*** Material shown

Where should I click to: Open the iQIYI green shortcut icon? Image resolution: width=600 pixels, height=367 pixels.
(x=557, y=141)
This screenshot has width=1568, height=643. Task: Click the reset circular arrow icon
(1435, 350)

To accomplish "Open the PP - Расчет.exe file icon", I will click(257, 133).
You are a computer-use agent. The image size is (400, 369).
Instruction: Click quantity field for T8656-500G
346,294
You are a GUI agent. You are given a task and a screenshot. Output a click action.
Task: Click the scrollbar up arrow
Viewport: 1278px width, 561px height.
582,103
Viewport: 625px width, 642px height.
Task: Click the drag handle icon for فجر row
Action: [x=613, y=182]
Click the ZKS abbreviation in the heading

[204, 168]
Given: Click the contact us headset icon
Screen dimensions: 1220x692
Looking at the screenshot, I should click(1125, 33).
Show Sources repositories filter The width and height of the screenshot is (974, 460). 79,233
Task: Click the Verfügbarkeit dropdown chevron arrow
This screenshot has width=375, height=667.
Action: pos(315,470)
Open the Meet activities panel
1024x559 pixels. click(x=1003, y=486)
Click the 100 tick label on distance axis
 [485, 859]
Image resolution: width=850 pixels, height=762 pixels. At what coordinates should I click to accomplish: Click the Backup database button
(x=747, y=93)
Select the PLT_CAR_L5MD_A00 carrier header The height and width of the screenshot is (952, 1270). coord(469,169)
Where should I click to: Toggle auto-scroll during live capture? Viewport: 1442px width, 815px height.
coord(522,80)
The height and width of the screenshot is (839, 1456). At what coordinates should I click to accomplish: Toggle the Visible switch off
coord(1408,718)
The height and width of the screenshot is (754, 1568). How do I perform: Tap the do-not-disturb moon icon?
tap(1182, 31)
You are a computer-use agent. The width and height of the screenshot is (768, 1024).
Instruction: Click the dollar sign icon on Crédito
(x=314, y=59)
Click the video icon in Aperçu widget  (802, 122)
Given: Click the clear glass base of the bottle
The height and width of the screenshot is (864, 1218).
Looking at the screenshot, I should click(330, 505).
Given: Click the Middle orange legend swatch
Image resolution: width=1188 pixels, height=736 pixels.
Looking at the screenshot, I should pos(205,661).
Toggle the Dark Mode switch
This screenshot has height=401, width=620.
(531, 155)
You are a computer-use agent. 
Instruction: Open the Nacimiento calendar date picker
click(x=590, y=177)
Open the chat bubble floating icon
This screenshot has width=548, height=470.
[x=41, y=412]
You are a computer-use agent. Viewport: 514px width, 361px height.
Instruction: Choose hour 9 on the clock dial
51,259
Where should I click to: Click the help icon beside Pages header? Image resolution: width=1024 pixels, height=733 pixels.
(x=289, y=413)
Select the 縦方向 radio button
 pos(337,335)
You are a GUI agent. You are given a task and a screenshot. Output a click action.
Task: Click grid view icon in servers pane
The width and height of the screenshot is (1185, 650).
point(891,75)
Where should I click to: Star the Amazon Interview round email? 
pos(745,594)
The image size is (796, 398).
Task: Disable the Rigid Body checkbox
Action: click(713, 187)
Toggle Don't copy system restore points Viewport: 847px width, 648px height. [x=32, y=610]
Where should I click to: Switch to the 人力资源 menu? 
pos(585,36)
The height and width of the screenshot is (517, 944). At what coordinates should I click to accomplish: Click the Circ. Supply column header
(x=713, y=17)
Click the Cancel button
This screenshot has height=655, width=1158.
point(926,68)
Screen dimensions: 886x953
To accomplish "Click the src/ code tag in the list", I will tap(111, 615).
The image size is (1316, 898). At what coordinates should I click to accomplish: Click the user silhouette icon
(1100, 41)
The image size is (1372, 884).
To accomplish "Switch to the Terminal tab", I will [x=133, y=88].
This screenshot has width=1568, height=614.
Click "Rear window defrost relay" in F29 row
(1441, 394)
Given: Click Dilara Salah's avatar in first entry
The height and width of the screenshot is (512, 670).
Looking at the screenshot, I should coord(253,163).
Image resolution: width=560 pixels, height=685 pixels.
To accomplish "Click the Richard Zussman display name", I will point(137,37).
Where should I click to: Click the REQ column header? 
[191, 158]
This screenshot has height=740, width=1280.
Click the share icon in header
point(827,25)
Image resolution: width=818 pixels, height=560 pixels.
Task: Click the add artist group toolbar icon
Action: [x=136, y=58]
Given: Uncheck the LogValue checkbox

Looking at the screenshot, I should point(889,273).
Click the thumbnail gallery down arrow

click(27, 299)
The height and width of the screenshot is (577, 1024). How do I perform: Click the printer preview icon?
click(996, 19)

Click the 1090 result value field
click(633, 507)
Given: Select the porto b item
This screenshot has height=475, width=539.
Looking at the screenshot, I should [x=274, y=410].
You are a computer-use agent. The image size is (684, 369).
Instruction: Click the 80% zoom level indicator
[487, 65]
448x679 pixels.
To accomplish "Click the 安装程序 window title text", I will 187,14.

******

* **Required action**: Return exactly the lines from the one containing "The height and width of the screenshot is (577, 1024)." to the last line of the data, and nothing more.

* **Answer section**:
The height and width of the screenshot is (577, 1024). How do I perform: Click the printer preview icon?
click(996, 19)

Click the 1090 result value field
click(633, 507)
Given: Select the porto b item
This screenshot has height=475, width=539.
Looking at the screenshot, I should [x=274, y=410].
You are a computer-use agent. The image size is (684, 369).
Instruction: Click the 80% zoom level indicator
[487, 65]
448x679 pixels.
To accomplish "Click the 安装程序 window title text", I will 187,14.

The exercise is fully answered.